For Country Roads’ 2019 Visual Arts issue, we recognized a great opportunity to share one facet of this arts-focused coverage: close conversations with the decision-makers at some of the region’s most intriguing museums. We asked several curators to predict the next big thing, those up-and-coming artists soon to shake up the Louisiana arts scene.
Benjamin Hickey, Curator of Exhibitions
Paul and Lulu Hilliard University Museum
“Increasingly, I am inspired by artists whose work skillfully conveys a sense of shared humanity and purpose. For example, Stephon Senegal’s acts of service to people in need seem extremely urgent.
See more at stephonsenegal.com and on Instagram @stephonsenegal.
I am also drawn to the works of Stephanie Patton and Joshua Chambers. Both use their artistic practices to grapple with the intricacies of navigating human relationships. Their hallmarks are a compelling mixture of text, irony, and emotional generosity. Patton works in video, mattress upholstery, and any other material deemed appropriate while Chambers primarily paints with acrylic on panel.
“I also find the work of Emily Stergar especially engaging with respect to ideas of land use and the resiliency of nature. As society continues to come to terms with the idea that using resources is markedly different than actually controlling nature, I feel that her work will become an important touchstone.
See more at emilystergar.com and on Instagram @emilystergar.
Dr. Monica Ramirez-Montagut, Director and Chief Curator
Newcomb Art Museum of Tulane University
“New Orleans native Carl Joe Williams creates vibrant and uniquely captivating worlds inhabited by normal folk with seemingly normal lives that nonetheless exude auras in the likeness of deities. His characters are all immersed in dense, pulsating color fields of geometric patterns and concentric designs that manifest as a sort of community connective tissue with direct influences from African rituals and cultural systems. Occasionally, the rippled atmosphere surrounding his protagonists flows beyond the canvas through wallpaper-like extensions that subconsciously embrace the viewer. Williams’ visually enveloping fields—saturated with intuitive and harmonious links between color, music, sound, vibrations, nature, and water—conjure a space for the discovery of commonalities. His paintings feature a shared humanity highlighting a long and deep historical continuum with African traditions—where slavery to current oppressive contexts are but a chapter, a moment in a vast timeline. The expansiveness and optimistic personality of Williams’ compositions are his way of resisting oppression and the intentional minimization of the humanity of the African American community.

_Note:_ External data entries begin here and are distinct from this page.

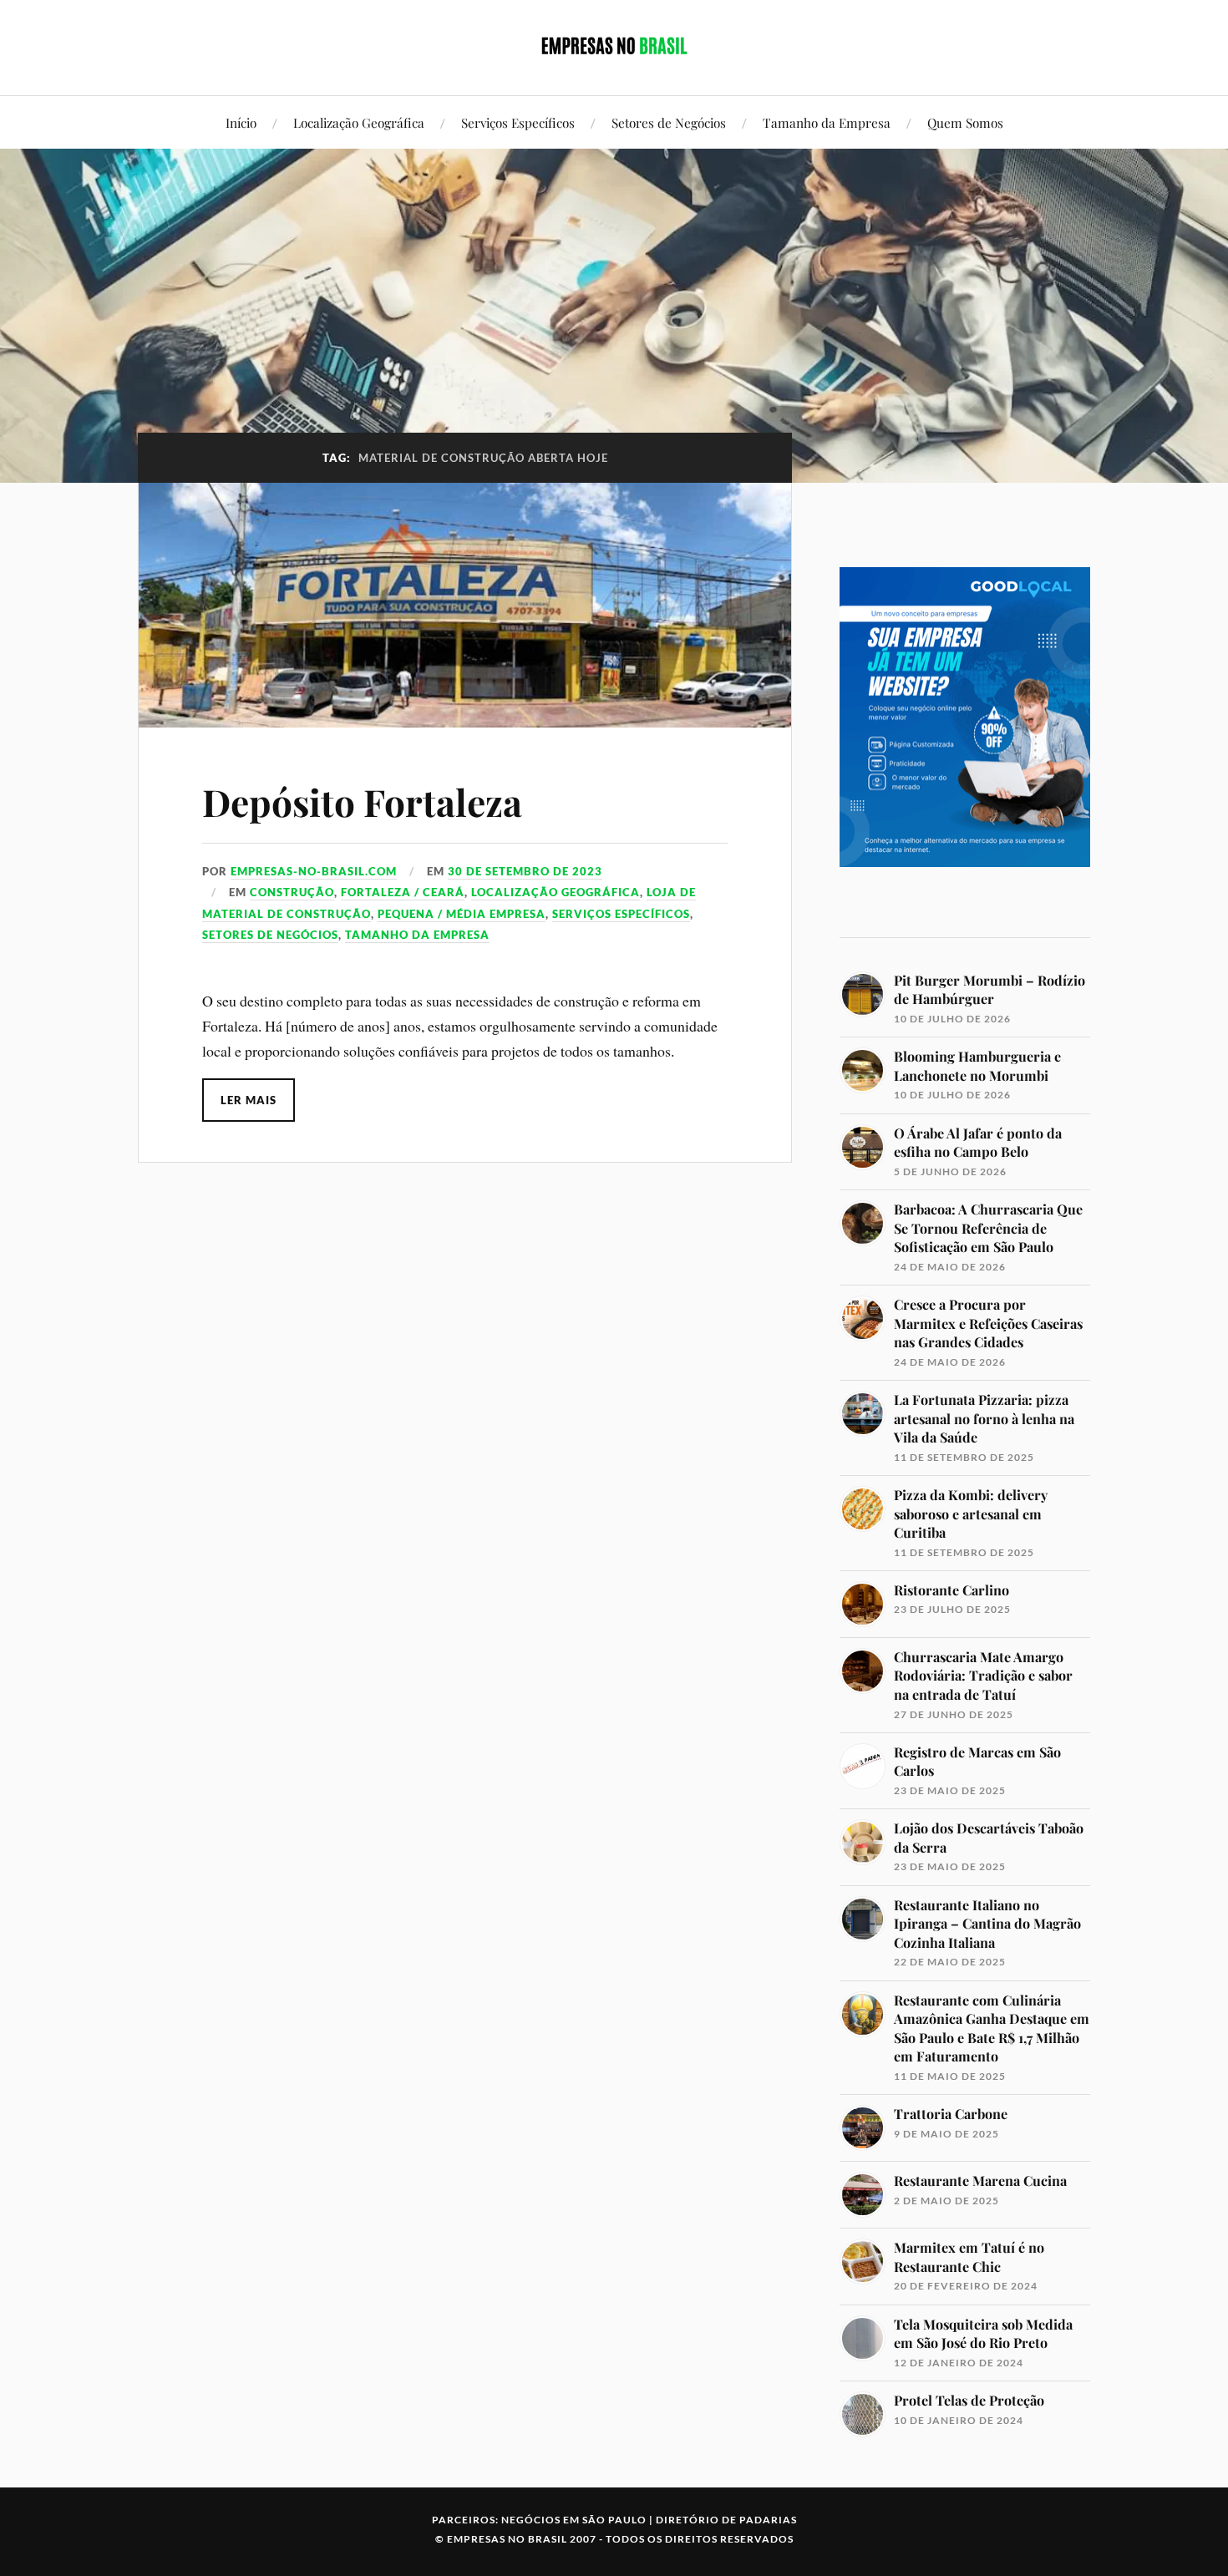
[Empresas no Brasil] (614, 46)
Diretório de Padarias (726, 2519)
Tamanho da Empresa (827, 122)
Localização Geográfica (358, 122)
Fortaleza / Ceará (402, 892)
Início (241, 122)
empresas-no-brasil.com (314, 871)
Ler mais (249, 1100)
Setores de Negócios (668, 122)
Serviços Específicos (518, 122)
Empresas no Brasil (507, 2539)
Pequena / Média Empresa (461, 913)
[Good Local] (965, 896)
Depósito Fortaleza (362, 801)
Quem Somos (965, 122)
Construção (292, 892)
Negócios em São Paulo (574, 2519)
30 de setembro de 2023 (525, 871)
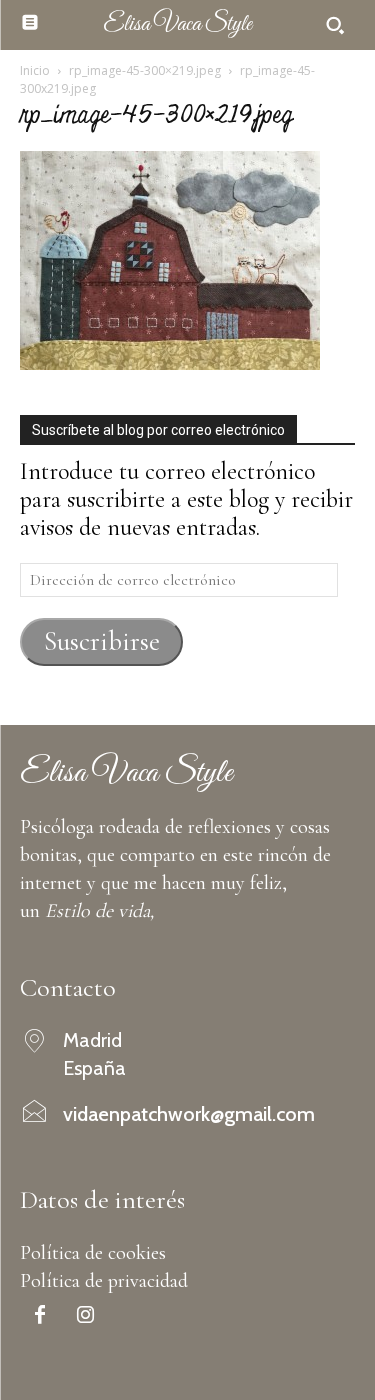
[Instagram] (85, 1317)
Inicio (35, 70)
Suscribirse (102, 641)
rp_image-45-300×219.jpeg (145, 70)
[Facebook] (40, 1317)
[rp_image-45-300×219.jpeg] (170, 362)
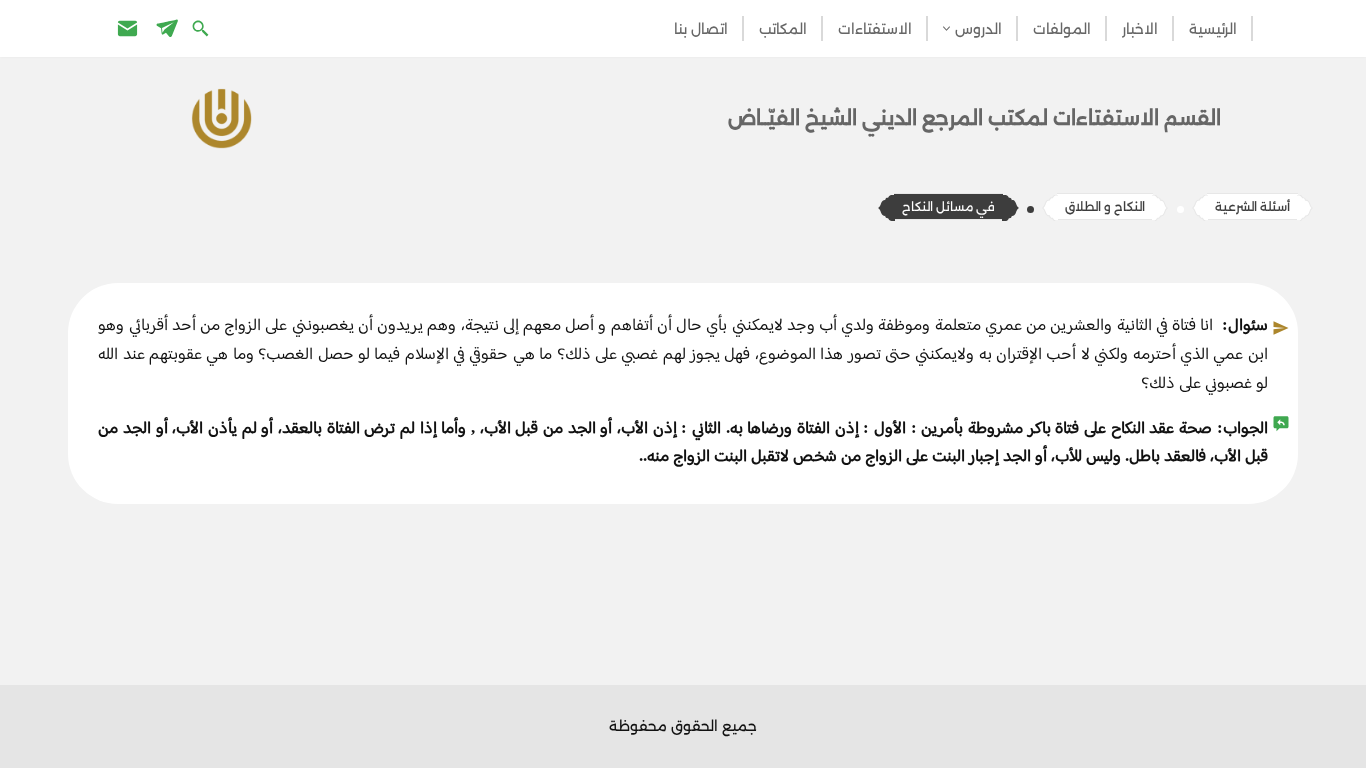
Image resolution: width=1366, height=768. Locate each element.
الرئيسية (1213, 29)
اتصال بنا (701, 29)
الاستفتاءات (875, 29)
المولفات (1062, 29)
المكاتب (783, 29)
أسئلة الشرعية (1252, 206)
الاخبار (1140, 29)
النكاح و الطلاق (1105, 206)
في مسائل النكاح (948, 206)
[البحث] (202, 27)
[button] (946, 28)
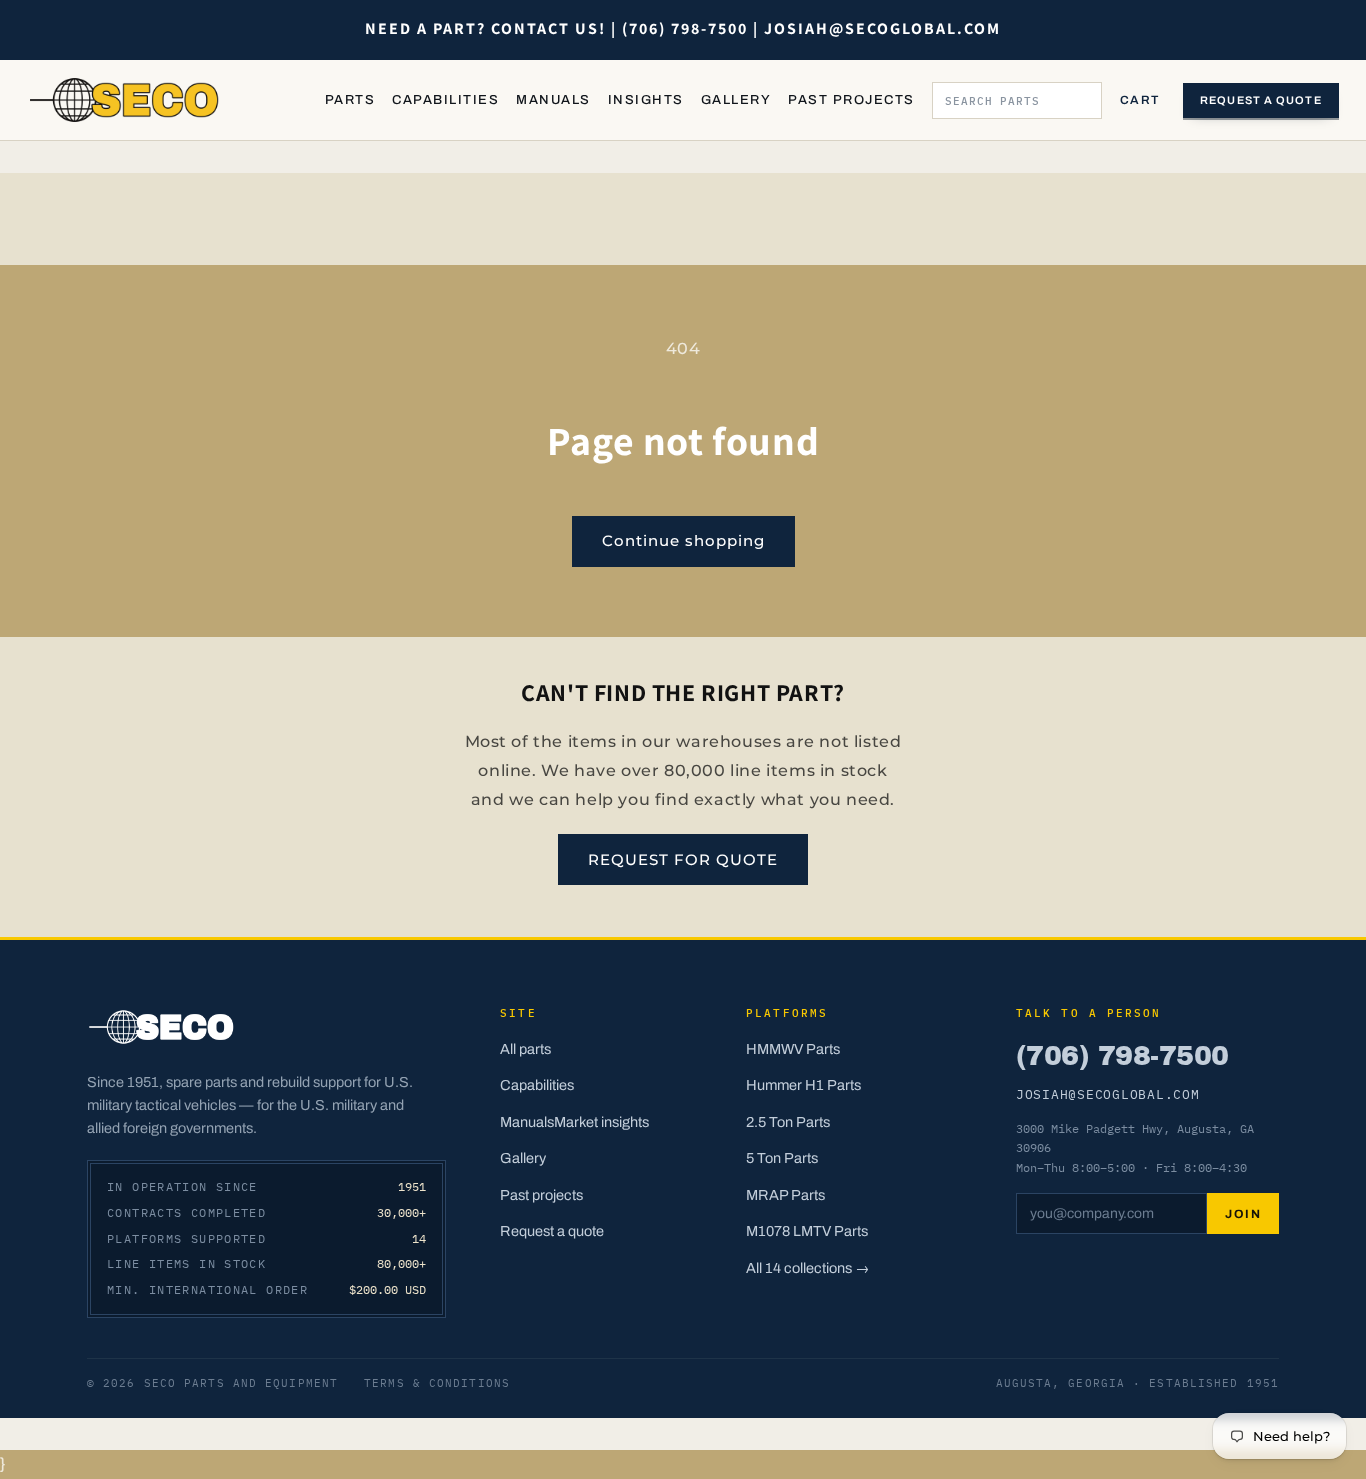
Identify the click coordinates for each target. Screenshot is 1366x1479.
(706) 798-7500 (1122, 1056)
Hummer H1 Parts (803, 1085)
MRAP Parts (785, 1195)
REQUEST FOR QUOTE (683, 859)
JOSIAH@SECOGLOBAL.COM (1108, 1094)
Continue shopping (683, 540)
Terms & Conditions (437, 1383)
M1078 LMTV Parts (807, 1231)
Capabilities (445, 100)
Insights (646, 100)
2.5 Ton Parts (788, 1122)
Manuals (553, 100)
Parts (350, 100)
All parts (525, 1049)
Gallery (736, 100)
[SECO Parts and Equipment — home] (125, 100)
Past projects (541, 1195)
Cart (1139, 100)
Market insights (601, 1122)
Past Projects (851, 100)
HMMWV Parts (793, 1049)
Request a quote (1261, 100)
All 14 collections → (808, 1268)
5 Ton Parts (782, 1158)
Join (1243, 1214)
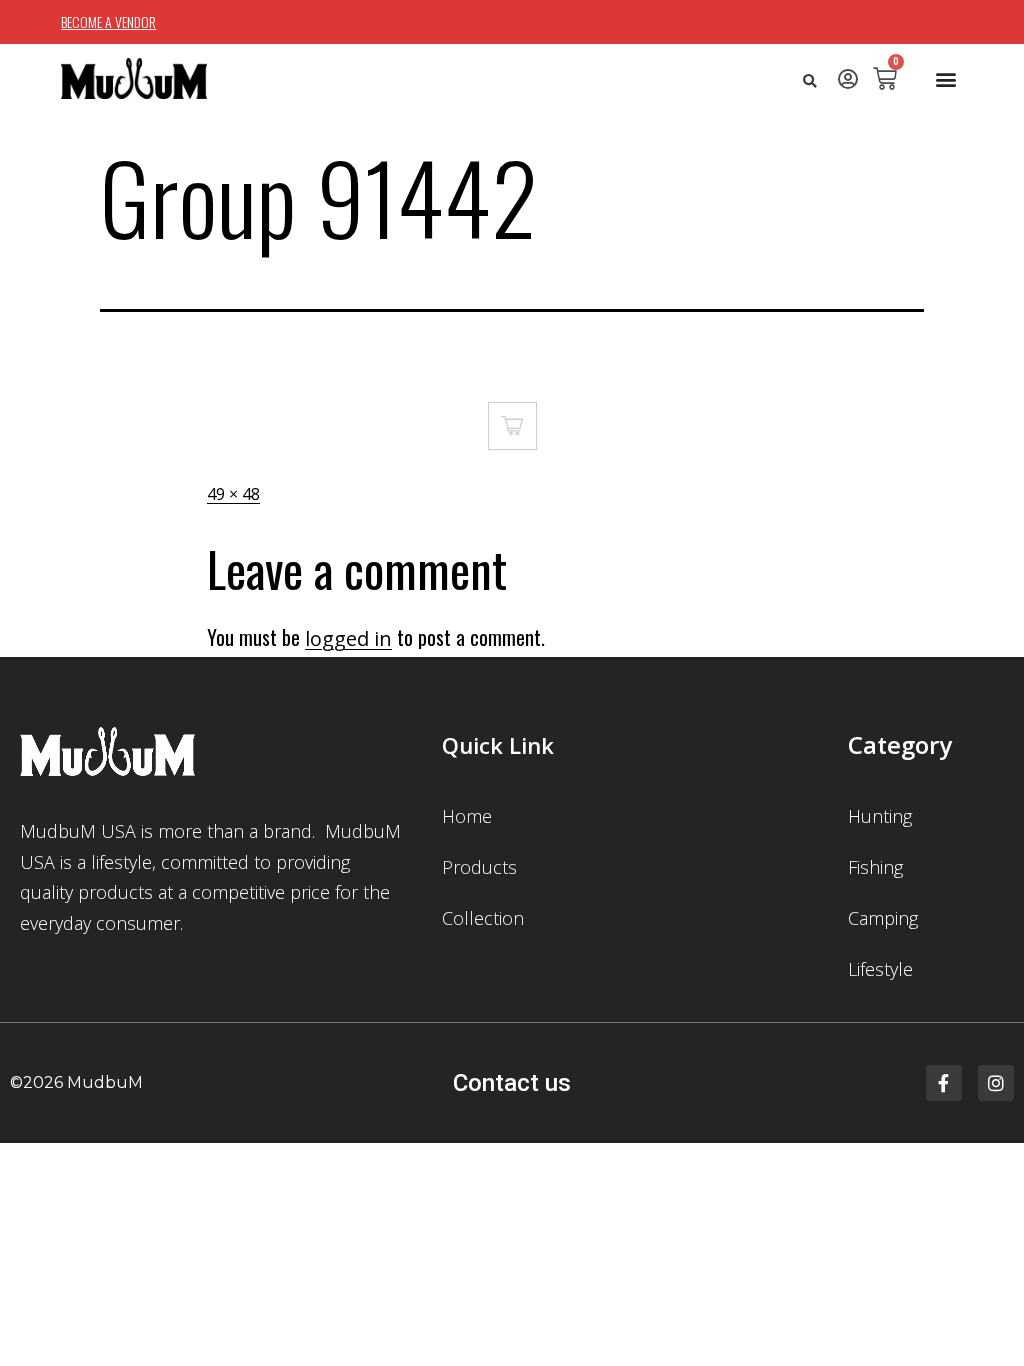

See more at carljoewilliams.com and on Instagram at @carl.joe.williams.
Megan Valentine, Curator and Registrar
Alexandria Museum of Art
“Originally from Pineville, Pat Phillips has seen an impressive rise in the past year. He spent some time creating in Alexandria and selling his work at art festivals before he was selected for a Joan Mitchell Fellowship in 2017 and then exhibited with the Whitney Biennial exhibition in 2019. His work began as street art and graffiti on a variety of media and has developed through the years, influenced by artists such as Romare Bearden, while still incorporating the street art style.
PAT PHILLIPS “Roots,” 2011, acrylic on wood panel.
See more of Phillips work at patphillipsart.com and on Instagram at @vito_farinola.
Bradley Sumrall, Curator of the Collection
Ogden Museum of Southern Art
“John Isiah Walton is a painter born in 1985 in New Orleans, where he continues to live and work. Walton’s paintings are executed with expressive and frenetic brush strokes, creating surfaces filled with an energy and motion that seems to pulsate with the rhythms of contemporary New Orleans music and dance. While building upon the work of the Neo-Expressionists, his narratives, mark-making, and visual aesthetic also reference contemporary street art and Social Expressionism. This is vibrant and relevant work that speaks to the urban South. This young man is on fire, so collectors should strike while the iron is hot!”
See more at johnisiahwalton.com and on Instagram at @john_isiah_gt.
JOHN ISAIAH WALTON “Hot Girl Summer”, 2019, Oil on canvas, Collection of the artist.